Should federal minimum wage be raised to $15 per hour?
- The national minimum wage was created in 1938 by Congress under the Fair Labor Standards Act at the rate of $0.25 per hour.
- According to the Economic Policy Institute, in 2016, the average age of a minimum-wage worker was 36 years, while 56% were women, and 28% had children to support.
- A 2021 Pew Research Study revealed that 62% of respondents support raising the federal minimum wage to $15 per hour.
- Besides Washington, DC’s $15 minimum hourly wage, as of June 2021, California has the highest minimum wage in the US, paying $14 per hour.
The federal minimum wage should not be raised to $15 per hour. At face value, a higher minimum wage may sound innocuous; but its net effects are largely negative and at odds with the cheerful narrative used to sell the idea. Contrary to the emotional appeal that Democrats typically make to build support for this flawed idea, raising the minimum wage will not miraculously lift families out of poverty since 90% of adults in low-income families do not work full-time.
Small businesses comprise 99.9% of all businesses in the US and would bear the brunt of any increase in the minimum wage. This means that the businesses that can least afford to do so will be asked to make one or more of the following difficult choices: absorb additional labor costs, raise their prices, lay off existing employees and/or convert to automation, or outsource jobs (if possible) to cheaper offshore resources.

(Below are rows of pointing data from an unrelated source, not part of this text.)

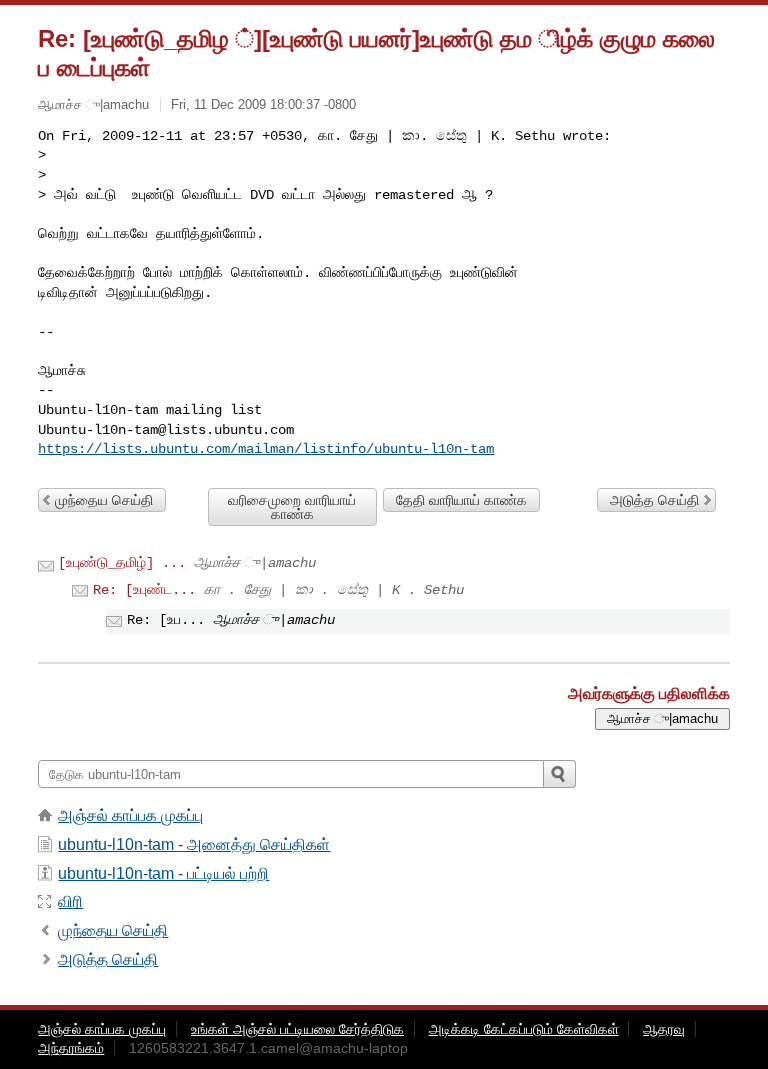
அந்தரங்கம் (71, 1048)
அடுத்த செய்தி (654, 500)
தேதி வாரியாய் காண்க (461, 500)
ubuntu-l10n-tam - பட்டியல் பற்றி (163, 873)
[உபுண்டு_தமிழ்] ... (122, 563)
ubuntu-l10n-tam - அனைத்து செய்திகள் (194, 844)
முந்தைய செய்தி (104, 500)
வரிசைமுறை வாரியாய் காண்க (292, 507)
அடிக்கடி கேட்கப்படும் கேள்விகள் (524, 1029)
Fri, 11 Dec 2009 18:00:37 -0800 (263, 104)
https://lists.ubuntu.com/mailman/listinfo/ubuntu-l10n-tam (266, 449)
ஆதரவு (664, 1029)
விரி (70, 901)
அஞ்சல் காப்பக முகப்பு (130, 815)
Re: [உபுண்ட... (144, 590)
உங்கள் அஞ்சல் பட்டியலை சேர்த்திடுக (297, 1029)
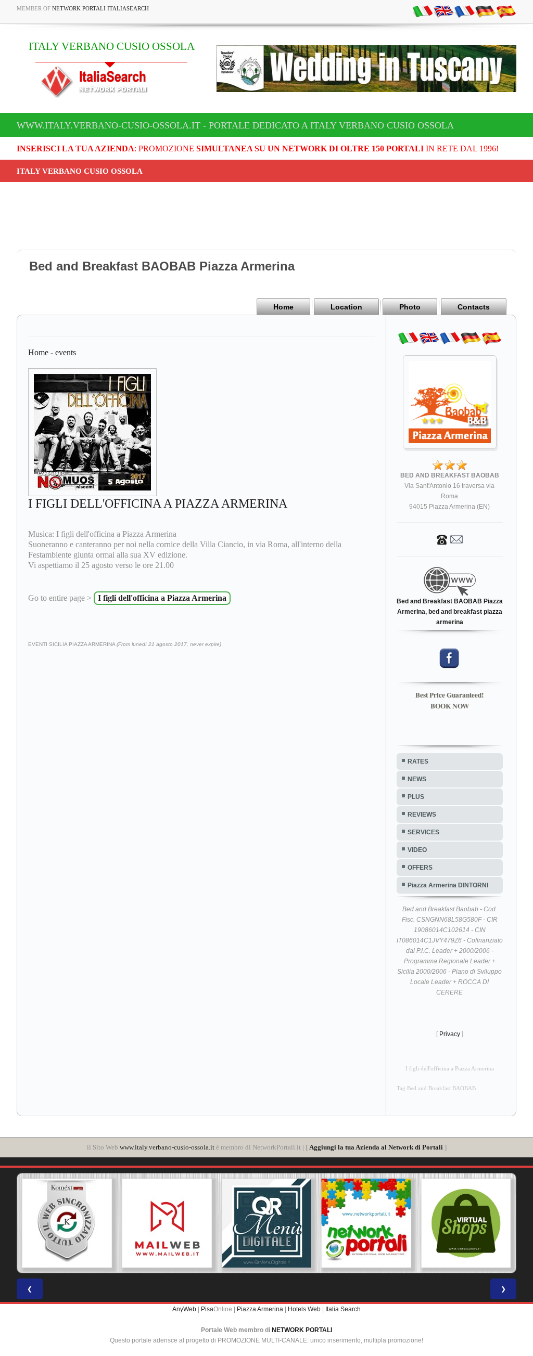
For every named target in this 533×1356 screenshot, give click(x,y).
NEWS (417, 779)
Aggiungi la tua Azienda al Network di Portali (376, 1147)
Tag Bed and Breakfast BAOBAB (436, 1088)
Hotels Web (304, 1309)
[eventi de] (485, 11)
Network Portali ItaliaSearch (100, 8)
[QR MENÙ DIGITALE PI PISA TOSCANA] (266, 1223)
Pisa (207, 1309)
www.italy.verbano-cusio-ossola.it (167, 1147)
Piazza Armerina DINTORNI (448, 885)
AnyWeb (184, 1309)
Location (346, 307)
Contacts (474, 307)
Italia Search (343, 1309)
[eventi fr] (464, 11)
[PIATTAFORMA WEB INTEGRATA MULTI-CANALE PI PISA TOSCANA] (67, 1223)
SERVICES (423, 832)
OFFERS (420, 867)
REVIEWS (422, 814)
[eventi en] (443, 11)
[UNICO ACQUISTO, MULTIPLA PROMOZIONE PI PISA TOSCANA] (366, 1223)
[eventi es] (506, 11)
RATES (418, 761)
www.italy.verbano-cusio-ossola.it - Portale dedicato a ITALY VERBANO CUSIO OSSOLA (235, 125)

Small businesses will be averse to making themselves less competitive by raising their prices, and offshoring is only an option for certain jobs like telephone support or manufacturing. Instead, employers will look to cut jobs as their labor costs increase. An estimated 1.7 million jobs will be lost as a result of a minimum wage increase. And those laid off--or replaced with automation--will likely be the least-skilled, making them candidates to stay dependent on government assistance and worsening our existing poverty problem. And businesses will have to expand existing employees’ job tasks to include the ones previously covered by the laid-off staff.
A $15 per hour minimum wage is a Trojan horse for more social welfare problems, deficit spending, and chronic unemployment; it should be vigorously opposed.

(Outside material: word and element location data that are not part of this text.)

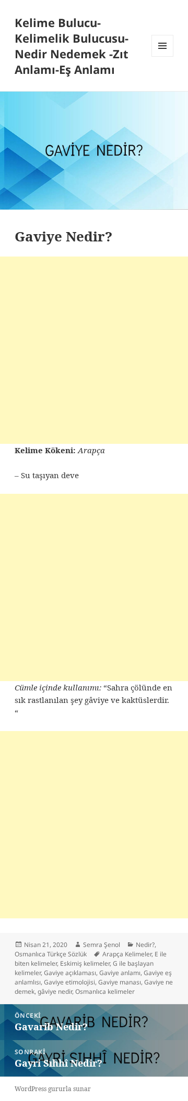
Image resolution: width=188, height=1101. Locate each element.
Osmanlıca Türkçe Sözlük (51, 954)
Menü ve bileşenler (162, 56)
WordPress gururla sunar (53, 1088)
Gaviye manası (119, 982)
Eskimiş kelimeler (85, 963)
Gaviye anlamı (119, 972)
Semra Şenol (101, 944)
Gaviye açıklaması (70, 972)
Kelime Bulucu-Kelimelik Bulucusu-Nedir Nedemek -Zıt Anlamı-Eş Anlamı (71, 46)
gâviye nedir (55, 991)
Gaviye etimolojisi (69, 982)
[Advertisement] (94, 350)
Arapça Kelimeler (126, 954)
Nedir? (145, 944)
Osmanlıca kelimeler (105, 991)
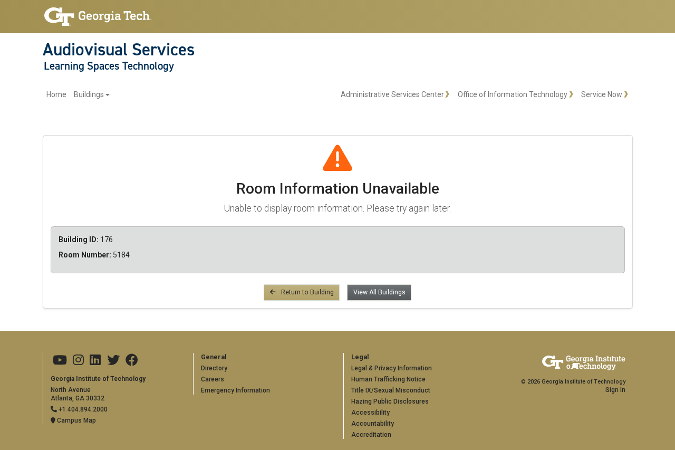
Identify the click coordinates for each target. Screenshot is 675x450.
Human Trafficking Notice (388, 379)
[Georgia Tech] (98, 16)
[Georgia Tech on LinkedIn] (95, 360)
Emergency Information (235, 390)
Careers (212, 379)
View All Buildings (379, 292)
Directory (214, 368)
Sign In (615, 390)
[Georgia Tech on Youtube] (60, 360)
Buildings (89, 94)
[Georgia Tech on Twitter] (113, 360)
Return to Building (306, 292)
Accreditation (371, 434)
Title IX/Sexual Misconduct (390, 390)
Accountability (372, 423)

Raising the federal minimum wage is the most efficient economic decision to strengthen workers, businesses, and consumers in America. It would be pivotal in higher spending, lower employee turnover, and better business performance overall. A fair minimum wage was also a core demand of the civil rights movement, which called for a $2.00 national minimum wage--equivalent to $15.00 today.

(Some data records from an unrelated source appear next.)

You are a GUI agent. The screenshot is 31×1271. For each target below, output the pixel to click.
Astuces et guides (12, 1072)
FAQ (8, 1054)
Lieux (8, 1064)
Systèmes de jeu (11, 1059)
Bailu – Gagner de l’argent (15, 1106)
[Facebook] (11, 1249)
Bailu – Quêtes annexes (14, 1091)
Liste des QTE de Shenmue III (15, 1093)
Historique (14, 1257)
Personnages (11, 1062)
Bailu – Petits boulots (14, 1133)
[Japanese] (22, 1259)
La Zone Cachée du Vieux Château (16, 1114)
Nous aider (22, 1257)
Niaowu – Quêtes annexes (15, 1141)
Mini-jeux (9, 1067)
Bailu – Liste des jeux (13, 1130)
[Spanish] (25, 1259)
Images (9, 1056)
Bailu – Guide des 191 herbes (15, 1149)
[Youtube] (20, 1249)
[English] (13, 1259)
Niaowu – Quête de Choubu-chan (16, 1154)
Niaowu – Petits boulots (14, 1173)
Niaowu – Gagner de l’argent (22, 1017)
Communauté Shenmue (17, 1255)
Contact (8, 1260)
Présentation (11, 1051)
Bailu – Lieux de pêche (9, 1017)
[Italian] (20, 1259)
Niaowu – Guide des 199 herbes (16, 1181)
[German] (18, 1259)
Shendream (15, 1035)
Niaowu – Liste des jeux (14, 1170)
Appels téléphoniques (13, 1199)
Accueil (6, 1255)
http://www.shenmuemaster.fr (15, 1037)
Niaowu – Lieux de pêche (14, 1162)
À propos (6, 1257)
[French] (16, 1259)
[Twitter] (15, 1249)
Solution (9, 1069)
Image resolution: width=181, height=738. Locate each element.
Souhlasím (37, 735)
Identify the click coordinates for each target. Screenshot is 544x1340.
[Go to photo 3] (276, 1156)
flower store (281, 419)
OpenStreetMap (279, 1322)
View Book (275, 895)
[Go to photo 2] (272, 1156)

Raising the minimum wage does not have to be a sudden step. Experts suggest that gradually increasing it to $15 by 2025 could result in $107 billion in higher wages. This means more influx of money into the economy and higher spending power for the average consumer. It is also long overdue, considering the higher cost of living and the steadily rising inflation in America.
Minimum wage, in practice, should also be an amount on which at least one adult can live comfortably. However, this is almost impossible to pull off at the current rate. Additionally, most minimum-wage jobs don’t provide paid sick leave or health insurance, meaning that missed work costs even more for minimum-wage workers.
Contrary to popular belief, there is evidence that raising the minimum wage would not lead to job losses or business losses. Instead, the increase would motivate young adults from marginalized communities and help them support their families. Nine out of 10 people who would benefit from a wage increase would be adults aged 20 or older. Making these employees more financially secure and stable would lead to a more engaged, positive, and motivated workforce. Further, it’s proven that happier employees lead to better profits for businesses as well.